**To do:**
1) In the article on Western decadence, which months are set as the "moments" when universal history sharply accelerated?
2) Name every person credited in the article on Western decadence as its author, translator or editor.
3) Please resume the article on Western decadence, picking up right after its final sentence.

**Passage given:**

2013: Turning Point in the Long Western Decadence

http://watchingamerica.com/News/228734/2013-turning-point-inthe-long-western-decadence/

If militarization is not economically sustainable, we have to ask ourselves if there is any logic, some superior rationality, that explains this phenomenon.

2013: Turning Point in the Long Western Decadence
BolPress, Bolivia
By Jorge Beinstein
Translated By Tristan Foy
7 December 2013
Edited by Bora Mici

The "global crisis" — as it is still called — continues its course, becoming ever deeper over the years, wearing away at the institutions of the central powers, breaking the economic and cultural connections that have united these societies, plainly visible as decadence, like a process of general irreversible deterioration. It is also reaching the so-called "emerging countries," shattering the myth of capitalist rejuvenation from the outside, of the bourgeois improvement of Western neoliberalism, thanks to intervention by the state.

The years 2008 and 2013 constitute periods where the decline of capitalism sped up; in both cases, the origin of the disaster was the imperial center, which later spread to the network of the global system. We could establish an even more precise period and set the months — September 2008 and September to October 2013 — as the "moments" when universal history sharply accelerated, when the accumulation of deterioration produced a large jump of quantity into quality. From the point of view of the system's masters, it is possible to speak of "annus horribilis," namely, years of great disgraces, although from the side of the victims, the thousands of millions of human beings who go unnoticed on the bourgeois planet, we can speak of "annus mirabilis," periods where the system advances clearly toward its ruin, that is to say, with "wonderful" events that encourage hope in the possibility of achieving a better world.

**Extracted records:**
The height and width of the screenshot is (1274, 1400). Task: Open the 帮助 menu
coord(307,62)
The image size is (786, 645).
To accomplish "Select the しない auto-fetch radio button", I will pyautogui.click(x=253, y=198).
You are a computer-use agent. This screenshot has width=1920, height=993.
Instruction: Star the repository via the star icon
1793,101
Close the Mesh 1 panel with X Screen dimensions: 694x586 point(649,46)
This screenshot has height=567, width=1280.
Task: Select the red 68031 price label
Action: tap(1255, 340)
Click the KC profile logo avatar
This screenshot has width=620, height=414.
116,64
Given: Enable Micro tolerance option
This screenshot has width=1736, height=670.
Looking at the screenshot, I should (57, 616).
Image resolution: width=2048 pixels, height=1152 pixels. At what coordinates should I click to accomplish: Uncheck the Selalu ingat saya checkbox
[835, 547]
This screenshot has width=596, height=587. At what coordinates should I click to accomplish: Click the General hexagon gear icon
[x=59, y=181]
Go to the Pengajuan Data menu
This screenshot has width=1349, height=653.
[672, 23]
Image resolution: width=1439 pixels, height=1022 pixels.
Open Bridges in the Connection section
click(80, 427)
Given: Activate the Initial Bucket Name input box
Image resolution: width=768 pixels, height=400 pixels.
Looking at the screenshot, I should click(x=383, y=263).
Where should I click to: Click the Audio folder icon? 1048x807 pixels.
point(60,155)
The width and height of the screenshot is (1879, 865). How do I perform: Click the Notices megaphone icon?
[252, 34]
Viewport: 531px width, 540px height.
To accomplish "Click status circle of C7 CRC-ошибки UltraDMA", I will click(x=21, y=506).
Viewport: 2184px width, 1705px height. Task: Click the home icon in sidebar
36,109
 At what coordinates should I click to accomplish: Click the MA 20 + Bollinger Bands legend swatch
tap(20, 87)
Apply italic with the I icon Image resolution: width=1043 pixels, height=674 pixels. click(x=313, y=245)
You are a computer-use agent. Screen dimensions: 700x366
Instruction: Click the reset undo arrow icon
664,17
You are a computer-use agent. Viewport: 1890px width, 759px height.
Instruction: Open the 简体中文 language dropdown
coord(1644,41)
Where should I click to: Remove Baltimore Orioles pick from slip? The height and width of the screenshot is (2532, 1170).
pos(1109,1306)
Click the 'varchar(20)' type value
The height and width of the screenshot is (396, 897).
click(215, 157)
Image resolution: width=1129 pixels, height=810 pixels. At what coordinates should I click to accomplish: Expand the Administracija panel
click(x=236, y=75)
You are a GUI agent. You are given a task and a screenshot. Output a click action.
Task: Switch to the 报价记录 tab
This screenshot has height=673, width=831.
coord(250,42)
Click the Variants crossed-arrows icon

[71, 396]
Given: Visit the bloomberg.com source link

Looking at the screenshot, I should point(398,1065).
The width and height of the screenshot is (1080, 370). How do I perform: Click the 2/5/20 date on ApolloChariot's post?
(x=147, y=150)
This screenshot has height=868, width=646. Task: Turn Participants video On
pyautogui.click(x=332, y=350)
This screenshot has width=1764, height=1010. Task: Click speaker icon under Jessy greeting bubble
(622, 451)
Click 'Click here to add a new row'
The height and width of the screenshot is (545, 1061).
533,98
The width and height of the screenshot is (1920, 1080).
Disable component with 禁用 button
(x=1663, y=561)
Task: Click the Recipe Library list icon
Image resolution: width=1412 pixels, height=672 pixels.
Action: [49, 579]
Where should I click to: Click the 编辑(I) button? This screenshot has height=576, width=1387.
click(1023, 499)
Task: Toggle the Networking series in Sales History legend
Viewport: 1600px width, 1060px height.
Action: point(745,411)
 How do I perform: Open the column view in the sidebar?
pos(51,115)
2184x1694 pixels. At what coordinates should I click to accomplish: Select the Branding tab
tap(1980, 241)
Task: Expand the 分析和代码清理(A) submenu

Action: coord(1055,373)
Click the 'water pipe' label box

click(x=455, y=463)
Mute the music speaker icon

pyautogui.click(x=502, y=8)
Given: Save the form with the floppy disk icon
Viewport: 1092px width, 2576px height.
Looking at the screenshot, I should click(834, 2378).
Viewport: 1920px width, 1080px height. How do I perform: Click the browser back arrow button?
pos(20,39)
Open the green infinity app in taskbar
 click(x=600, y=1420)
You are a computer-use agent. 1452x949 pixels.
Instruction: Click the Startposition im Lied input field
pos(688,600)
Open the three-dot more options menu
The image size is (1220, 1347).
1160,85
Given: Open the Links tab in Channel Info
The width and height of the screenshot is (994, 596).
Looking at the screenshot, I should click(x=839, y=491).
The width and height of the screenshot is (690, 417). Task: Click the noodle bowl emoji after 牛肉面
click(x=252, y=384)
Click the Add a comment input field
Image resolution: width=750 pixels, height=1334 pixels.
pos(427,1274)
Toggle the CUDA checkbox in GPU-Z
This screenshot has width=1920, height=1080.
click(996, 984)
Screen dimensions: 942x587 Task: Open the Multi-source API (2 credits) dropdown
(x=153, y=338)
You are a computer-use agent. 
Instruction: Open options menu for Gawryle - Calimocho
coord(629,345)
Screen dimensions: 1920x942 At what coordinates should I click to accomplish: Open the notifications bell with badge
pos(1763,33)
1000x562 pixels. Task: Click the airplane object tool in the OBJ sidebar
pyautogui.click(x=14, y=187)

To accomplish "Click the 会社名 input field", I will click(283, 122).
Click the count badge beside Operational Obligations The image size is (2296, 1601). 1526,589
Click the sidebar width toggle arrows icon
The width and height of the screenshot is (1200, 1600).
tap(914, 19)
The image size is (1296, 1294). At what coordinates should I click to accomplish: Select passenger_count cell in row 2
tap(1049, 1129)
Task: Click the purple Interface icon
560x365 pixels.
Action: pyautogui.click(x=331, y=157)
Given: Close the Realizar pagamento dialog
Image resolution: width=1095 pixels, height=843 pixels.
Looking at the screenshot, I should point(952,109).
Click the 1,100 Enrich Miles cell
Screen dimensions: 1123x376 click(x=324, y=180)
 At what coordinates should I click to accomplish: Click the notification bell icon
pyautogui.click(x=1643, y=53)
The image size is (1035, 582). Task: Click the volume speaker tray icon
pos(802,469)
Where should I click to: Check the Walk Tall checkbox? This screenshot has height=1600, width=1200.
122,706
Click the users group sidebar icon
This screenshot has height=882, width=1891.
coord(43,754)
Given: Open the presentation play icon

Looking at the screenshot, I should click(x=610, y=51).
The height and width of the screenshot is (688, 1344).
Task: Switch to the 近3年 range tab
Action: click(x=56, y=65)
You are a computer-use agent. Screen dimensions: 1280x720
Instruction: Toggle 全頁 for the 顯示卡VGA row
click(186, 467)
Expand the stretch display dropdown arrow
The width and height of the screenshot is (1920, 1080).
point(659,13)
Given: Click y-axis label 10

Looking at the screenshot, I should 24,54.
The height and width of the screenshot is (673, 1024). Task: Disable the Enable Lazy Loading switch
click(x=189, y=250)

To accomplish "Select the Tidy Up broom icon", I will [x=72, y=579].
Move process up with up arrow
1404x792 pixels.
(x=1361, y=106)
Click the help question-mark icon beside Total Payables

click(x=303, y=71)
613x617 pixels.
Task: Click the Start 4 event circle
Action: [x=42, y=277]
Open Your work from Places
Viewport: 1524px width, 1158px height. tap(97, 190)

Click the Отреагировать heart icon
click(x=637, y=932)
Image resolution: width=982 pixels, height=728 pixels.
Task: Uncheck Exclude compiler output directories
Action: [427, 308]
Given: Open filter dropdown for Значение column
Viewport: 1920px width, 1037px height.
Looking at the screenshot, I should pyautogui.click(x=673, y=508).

**Task responses:**
1) September 2008 and September to October 2013.

2) Jorge Beinstein (author), Tristan Foy (translator), Bora Mici (editor).

3)
On Sept. 15, 2008, in the United States, the financial giant Lehman Brothers declared bankruptcy, and the American International Group, considered the world leader of insurance and financial services, needed to be rescued by the Federal Reserve. The crisis caused by the collapse of the U.S. real estate bubble spread rapidly, bursting other real estate and stock exchange bubbles in Europe and Asia, and the governments of the large powers poured in several trillion dollars in the following years to stop the world economy’s international financial system's foundation from flooding. They were unable to understand its prior dynamics, much less the productive structures, but they were able to avoid the danger through postponement.

And so it has been from 2008 onward: The global financial mass, which was expanding at an exponential rate, stopped growing, and, in fact, experienced a gentle decrease. It is what we confirm when we compare the speculation of "financial derivatives" — the heart of global financial parasitism — with the gross world product. In mid-1998, these businesses amounted to around 2.4 times the global face value, coming to around 4.3 times toward the end of 2002, 8.5 times at the end of 2006, and 11.7 times by the middle of 2008, in complete speculative delusion, slowly dropping from then: to 10.5 at the end of 2009, 10.6 by mid-2011, falling to 8.9 at the end of 2012 and 8.6 by mid-2013.